To some degree you have avoided following Carnegie’s rules by instead finding your “beautiful bubble”, but one also needs some social skills to craft such a bubble in the first place. For those who wish to focus on cultivating a bubble-life, which of Carnegie’s principles are most important for ingratiating yourself into a bubble, and which are more important for social skills outside such bubbles?
Two perfect Carnegiean Conversationalists meet. Does their conversation go anywhere, or do they circularly try to find and engage the others interests? Likewise, must a perfect Bayesian and a perfect Carnegiean always agree?
Sean
Apr 24 2020 at 9:17am
This has been such an enjoyable series – I look forward to returning to it, and to the book itself, over time!
Some quick qs:
I know you’ve studied and written about the the Big 5 personality traits.
1. I wonder how you process these principles in light of that literature – if, for example, you were homeschooling your kids on Carnegie, and they had widely differing personalities measured along the Big 5, how would you differentiate your instruction?
More specifically: If you had a kid who was high on agreeableness, high on extroversion, and low on neuroticism (i.e. warm, calm, and easy to be around – but susceptible to being taken advantage of, perhaps) – would you nudge, in fact, AWAY from Carnegie? Or is there something for that personality profile to apply?
2. Related – an arm-chaired Straussian read is that your readership is, on average, 1.5 SDs more disagreeable (i.e. willing to productively challenge the status quo but perhaps not collegially) than the population… and that some Carnegie 101 may in fact nudge THEM towards more pro-social behavior, so that some ideas that are outside the mainstream (that this community cherishes – open borders, etc.) get a fairer hearing.

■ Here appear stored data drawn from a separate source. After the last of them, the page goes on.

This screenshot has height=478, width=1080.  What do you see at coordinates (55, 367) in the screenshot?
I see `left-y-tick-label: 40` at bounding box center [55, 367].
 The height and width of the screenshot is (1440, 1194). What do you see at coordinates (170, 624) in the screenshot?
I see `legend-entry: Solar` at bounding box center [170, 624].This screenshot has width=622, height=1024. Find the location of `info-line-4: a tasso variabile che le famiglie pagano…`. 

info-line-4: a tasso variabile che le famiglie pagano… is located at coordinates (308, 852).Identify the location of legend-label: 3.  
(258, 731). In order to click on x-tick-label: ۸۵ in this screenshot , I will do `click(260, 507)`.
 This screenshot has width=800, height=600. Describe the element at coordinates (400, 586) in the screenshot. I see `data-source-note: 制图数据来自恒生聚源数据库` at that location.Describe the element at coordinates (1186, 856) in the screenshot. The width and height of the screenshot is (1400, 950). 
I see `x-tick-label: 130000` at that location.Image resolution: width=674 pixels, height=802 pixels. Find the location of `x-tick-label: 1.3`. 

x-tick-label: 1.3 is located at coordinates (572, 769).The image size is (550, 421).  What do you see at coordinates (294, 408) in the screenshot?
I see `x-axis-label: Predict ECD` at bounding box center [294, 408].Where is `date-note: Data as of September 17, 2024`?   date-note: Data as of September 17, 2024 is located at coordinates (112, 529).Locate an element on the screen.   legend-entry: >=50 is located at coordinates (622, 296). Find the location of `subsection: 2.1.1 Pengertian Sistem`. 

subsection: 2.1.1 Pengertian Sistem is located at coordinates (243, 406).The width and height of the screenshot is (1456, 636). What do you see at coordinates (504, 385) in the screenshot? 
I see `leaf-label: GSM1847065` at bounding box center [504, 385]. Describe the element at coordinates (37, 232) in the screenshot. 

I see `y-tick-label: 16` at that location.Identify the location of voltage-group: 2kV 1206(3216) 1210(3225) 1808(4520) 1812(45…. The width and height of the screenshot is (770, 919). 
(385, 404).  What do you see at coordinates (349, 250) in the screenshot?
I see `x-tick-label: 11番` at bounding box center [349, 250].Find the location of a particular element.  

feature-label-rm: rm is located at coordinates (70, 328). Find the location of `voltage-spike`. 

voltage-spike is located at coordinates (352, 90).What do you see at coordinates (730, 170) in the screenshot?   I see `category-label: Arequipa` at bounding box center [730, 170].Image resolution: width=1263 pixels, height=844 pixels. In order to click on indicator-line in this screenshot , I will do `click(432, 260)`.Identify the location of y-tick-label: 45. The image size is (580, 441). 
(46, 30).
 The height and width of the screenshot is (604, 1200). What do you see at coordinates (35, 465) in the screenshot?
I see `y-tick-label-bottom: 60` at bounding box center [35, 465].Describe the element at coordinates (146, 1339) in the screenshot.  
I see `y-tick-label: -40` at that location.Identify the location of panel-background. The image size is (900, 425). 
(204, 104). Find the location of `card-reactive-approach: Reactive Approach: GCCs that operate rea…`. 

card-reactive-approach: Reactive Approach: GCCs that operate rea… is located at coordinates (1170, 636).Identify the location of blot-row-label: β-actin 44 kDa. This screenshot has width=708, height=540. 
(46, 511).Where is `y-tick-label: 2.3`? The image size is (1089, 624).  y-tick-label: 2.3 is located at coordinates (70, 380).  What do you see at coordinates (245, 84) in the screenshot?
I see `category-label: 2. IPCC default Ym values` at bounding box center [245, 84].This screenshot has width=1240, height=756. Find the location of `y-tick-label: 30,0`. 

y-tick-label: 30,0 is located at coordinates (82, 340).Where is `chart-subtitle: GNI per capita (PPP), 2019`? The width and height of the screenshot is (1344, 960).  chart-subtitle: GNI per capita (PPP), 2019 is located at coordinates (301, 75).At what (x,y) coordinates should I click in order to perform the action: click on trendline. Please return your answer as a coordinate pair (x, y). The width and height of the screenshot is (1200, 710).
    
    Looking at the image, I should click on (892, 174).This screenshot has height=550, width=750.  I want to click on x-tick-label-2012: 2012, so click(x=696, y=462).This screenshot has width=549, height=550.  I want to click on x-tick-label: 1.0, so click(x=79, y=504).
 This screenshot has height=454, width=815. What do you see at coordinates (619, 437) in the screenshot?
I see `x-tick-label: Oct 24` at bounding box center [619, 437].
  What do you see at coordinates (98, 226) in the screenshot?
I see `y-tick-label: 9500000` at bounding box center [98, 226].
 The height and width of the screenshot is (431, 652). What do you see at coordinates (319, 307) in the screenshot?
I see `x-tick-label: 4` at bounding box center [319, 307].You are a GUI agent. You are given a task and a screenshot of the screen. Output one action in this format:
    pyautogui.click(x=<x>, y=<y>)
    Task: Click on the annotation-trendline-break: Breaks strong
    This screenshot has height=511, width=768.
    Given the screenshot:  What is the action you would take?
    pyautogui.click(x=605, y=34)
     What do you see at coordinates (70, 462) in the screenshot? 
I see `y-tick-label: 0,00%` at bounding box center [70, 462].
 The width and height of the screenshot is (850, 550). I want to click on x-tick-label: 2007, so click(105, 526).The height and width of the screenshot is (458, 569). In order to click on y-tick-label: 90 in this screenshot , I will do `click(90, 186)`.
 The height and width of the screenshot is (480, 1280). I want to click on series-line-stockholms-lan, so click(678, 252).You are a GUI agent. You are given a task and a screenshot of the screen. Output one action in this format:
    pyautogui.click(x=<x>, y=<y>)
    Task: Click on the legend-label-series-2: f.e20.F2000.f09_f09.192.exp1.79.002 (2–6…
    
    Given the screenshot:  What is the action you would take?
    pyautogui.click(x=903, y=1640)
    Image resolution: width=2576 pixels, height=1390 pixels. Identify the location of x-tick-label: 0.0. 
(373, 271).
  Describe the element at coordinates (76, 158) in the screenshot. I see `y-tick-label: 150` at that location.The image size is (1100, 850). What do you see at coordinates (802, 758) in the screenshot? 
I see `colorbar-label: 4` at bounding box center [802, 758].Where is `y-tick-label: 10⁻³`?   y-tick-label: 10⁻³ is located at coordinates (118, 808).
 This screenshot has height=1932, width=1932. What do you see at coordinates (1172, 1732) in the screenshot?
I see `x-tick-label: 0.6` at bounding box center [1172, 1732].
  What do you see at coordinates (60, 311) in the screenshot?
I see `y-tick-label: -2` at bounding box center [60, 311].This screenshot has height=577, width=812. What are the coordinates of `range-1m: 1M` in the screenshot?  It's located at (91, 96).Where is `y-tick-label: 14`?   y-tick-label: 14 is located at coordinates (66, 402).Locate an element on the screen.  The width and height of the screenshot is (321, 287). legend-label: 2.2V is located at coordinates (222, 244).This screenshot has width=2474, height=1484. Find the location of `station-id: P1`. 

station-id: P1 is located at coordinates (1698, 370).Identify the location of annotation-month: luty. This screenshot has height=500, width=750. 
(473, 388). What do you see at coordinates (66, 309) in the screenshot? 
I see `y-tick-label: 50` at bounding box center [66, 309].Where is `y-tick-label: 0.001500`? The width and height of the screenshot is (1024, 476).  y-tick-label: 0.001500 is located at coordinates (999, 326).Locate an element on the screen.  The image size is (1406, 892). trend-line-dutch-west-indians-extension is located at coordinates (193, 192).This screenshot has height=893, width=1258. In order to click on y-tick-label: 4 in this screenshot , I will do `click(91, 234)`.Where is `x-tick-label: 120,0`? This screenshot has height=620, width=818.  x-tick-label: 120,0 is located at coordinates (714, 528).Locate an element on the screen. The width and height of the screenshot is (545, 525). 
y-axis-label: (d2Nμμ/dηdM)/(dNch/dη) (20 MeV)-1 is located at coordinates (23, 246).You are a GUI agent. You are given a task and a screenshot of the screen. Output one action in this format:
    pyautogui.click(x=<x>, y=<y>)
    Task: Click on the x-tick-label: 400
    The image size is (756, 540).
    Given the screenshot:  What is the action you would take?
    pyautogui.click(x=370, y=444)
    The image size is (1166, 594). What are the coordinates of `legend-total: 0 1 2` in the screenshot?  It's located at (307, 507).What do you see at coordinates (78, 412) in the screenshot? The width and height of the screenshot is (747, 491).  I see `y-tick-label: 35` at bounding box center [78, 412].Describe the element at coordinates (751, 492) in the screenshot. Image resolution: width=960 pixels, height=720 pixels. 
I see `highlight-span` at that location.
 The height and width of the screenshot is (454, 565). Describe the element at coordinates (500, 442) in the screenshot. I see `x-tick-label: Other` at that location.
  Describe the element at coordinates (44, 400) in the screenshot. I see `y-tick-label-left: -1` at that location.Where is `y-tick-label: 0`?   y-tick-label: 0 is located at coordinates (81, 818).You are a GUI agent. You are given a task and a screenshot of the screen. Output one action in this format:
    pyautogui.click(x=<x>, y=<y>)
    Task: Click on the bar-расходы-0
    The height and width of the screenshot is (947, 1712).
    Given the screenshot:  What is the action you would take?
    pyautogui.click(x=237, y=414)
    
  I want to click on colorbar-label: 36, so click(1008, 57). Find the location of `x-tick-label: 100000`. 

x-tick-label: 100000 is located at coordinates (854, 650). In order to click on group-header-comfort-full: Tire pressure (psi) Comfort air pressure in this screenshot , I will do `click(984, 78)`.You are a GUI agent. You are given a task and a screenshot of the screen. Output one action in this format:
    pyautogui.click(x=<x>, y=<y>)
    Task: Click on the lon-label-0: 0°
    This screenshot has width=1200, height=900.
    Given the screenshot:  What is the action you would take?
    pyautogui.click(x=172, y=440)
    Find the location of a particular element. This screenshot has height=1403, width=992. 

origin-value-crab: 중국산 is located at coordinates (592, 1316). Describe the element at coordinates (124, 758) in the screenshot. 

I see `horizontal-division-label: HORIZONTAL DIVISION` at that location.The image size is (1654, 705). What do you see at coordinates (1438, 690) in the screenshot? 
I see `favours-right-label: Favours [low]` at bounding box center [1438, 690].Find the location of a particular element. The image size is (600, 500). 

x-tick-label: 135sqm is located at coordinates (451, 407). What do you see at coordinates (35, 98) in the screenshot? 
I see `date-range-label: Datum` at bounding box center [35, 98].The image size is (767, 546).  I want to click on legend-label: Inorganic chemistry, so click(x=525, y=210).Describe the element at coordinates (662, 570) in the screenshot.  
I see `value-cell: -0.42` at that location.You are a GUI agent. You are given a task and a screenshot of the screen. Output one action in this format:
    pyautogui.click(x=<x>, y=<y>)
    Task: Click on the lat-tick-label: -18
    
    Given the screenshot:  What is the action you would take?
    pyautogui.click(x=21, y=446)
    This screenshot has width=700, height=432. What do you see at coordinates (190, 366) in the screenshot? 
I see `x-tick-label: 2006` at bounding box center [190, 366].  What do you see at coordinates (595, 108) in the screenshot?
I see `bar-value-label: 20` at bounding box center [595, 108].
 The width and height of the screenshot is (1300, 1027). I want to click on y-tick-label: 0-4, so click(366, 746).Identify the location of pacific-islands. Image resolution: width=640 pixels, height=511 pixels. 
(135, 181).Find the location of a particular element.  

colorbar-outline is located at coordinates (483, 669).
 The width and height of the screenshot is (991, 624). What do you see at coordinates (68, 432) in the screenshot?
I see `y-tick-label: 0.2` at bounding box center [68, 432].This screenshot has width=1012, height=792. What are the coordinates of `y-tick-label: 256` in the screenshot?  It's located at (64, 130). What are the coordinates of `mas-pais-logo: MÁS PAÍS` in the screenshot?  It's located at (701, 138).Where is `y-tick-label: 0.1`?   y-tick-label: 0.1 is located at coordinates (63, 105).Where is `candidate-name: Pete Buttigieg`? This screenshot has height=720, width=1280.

You’ve written before about how libertarians need to be nicer. Is this in some way a nod towards that?
Ramchandra Apte
Apr 26 2020 at 1:02am
Do you feel like Carnegie’s advice makes one inauthentic? Is it kind of a “fake it until you make it” thing? Also, how do you balance being honest and forthright with his advice?
steve marino
Apr 26 2020 at 6:32am
Thanks for the series. Do you think Carnegie’s methods are equally effective for men and women? I’m especially thinking in terms of ‘competence/likeability trade-off bias’. In asking around about Carnegie’s book, I had more than one woman tell me that if/when they apply techniques like these in dealings with men, the default reaction in many cases is that these gestures are taken a signals that the woman is interested in having sex with the man.